Otros millones de españoles, esos que nacieron y viven en éste paraios que esa chusma te han contado, apenas si tienen para llegar a fin de mes y, eso echando más hora, ensus trabajo, que un reloj.

Dos millones de españoles, según dice Caritas, son indigentes. Como creo que no vas a entender el significado de esta palabra te diré,de forma sencilla y entendible, que no tienen para comer. Vamos que, más o menos, está en tus mismas circunstnacias. Y eso que no tienen que jugarse la vida en una patera para llegar al paraiso ese que te han contado, ya que nacieron y viven en él.

Aunque fuese a donde te encuentras y te contase la verdad de las cosas, no los cuentos que te menten en tu cabeza los traficantes de carne humana, sé que no me ibas a creer nada de lo que te díjese sobre ese paraiso que ten han prometido que no es tal paraiso, porque en él también existen los pobres marginados, el hambre y la miseria.

Apuesto a que no me creerías porque, la verdad que te iba a contar, rompería la ilusión que anida en tu cerebro pensando sólo en llegar a España, para comprarte, en nada ese piso y ese coche con el que sueñas y a vivir que sontres días.

De contar esos cuentos, se valen toda esa chusma de traficantes, para sacarles lo pocoque tienen, a todos aquellos que se embarcan en esas pateras si tener la completa certeza de que llegarán a las costas españolas o serán arrastrados por el mar poniéndo, de esa forma, fin a su aventura de ilusiones y esperanzas.

Cada vez que escucho, como en esta ocasión, que veinticinco cádaveres han sidoarrastrados por el mar hasta las costas se me coge un pellizcoen el estómago que me tiene malo todo el día

Veintinco vidas acabadas. Veinticinco ilusiones muertas. Veinticinco esperanzas sin esperanzas. Mientras, los traficantes, siguen contando sus dineros,sin importarles para nada, esas vidas que se han perdidos . Volverán, de nuevo, a tratar de conseguir unos clientes a los que les hablarándel paraiso y a cobrarles por llevarlos a ese paraiso que no es tal paraiso.
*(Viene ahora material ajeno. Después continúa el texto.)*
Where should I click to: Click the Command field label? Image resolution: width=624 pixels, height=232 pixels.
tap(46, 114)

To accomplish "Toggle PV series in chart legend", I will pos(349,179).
El asunto del tráfico de carne humana parace que no tiene fin, mientras existán gentes sin escrúpulos a las que la vida de sus semejantes, sólo les importa el precio que puedan pagar por viajar en una patera.
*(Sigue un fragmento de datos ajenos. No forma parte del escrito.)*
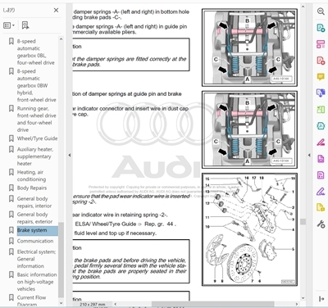Image resolution: width=328 pixels, height=308 pixels.
Task: Open the Export PDF tool in right panel
Action: coord(321,28)
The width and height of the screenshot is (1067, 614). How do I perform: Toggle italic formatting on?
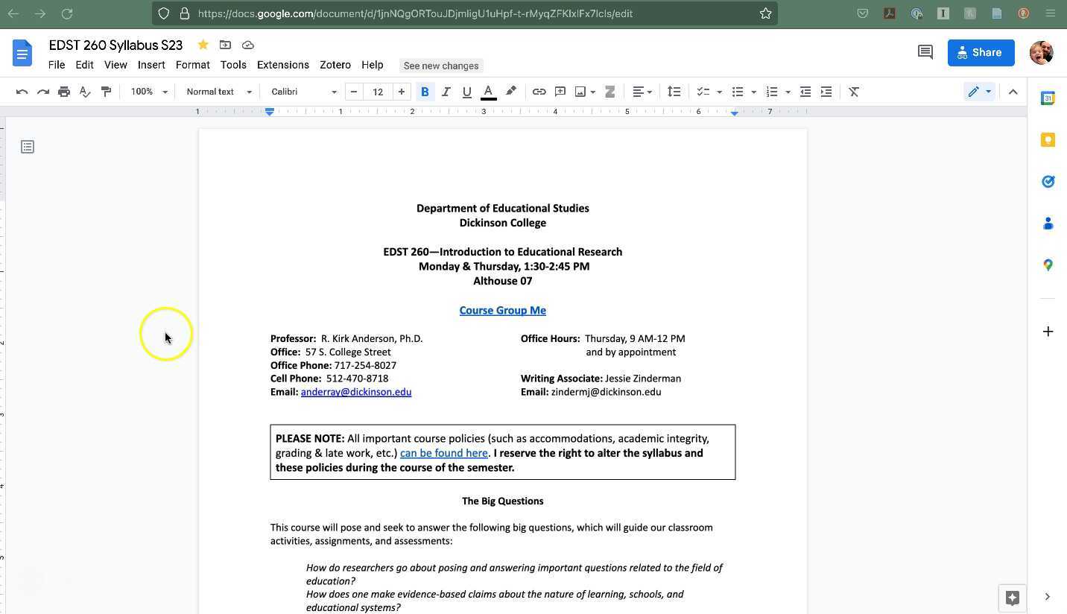pos(446,91)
Uno piensa y no pido, en esta ocasión perdón por pensar, porque no me da la gana, que la ayuda a estos países de hambre y miseria, no se debería hacer entregándole dinero a espuertas a los dictadores de turno que los gobiernan porque, lo más seguro, es que ese dinero viaje a alguna cuenta a su nombre en un paraiso fiscal y su pueblo siga pasando la misma hambre y viviendo en la misma miseria.

El dinero enviado debería administrarlo alguna institución honesta, que como las meigas haberlas haylas, y dedicarlo a hacer escuelas, hospitales, pozos para tener agua, enseñarles a cultivar la tierra, a cuidar el ganado y aportarles todo lo necesario para que ellos hagan sus propios cultivos, crien a su porpio ganado aprendiendo, de esa forma, a vivir por ellos mismo, teniendo la completa seguridad de que si aprenden a vivir de sus propios recursos nadie que tenga ,cada día, para comer, querrá abandonar su tierra, la tierra donde nación y acabaríamos, de una vez por todas, con esos traficantes de carne humana.

Desgraciadamente, el dinero irá a parar a manos de esos dictadores, las pateras seguirán llegando a las costa españolas, los traficantes de carne humana seguirán haciéndose más ricos y el mar devolviendo cádaveres.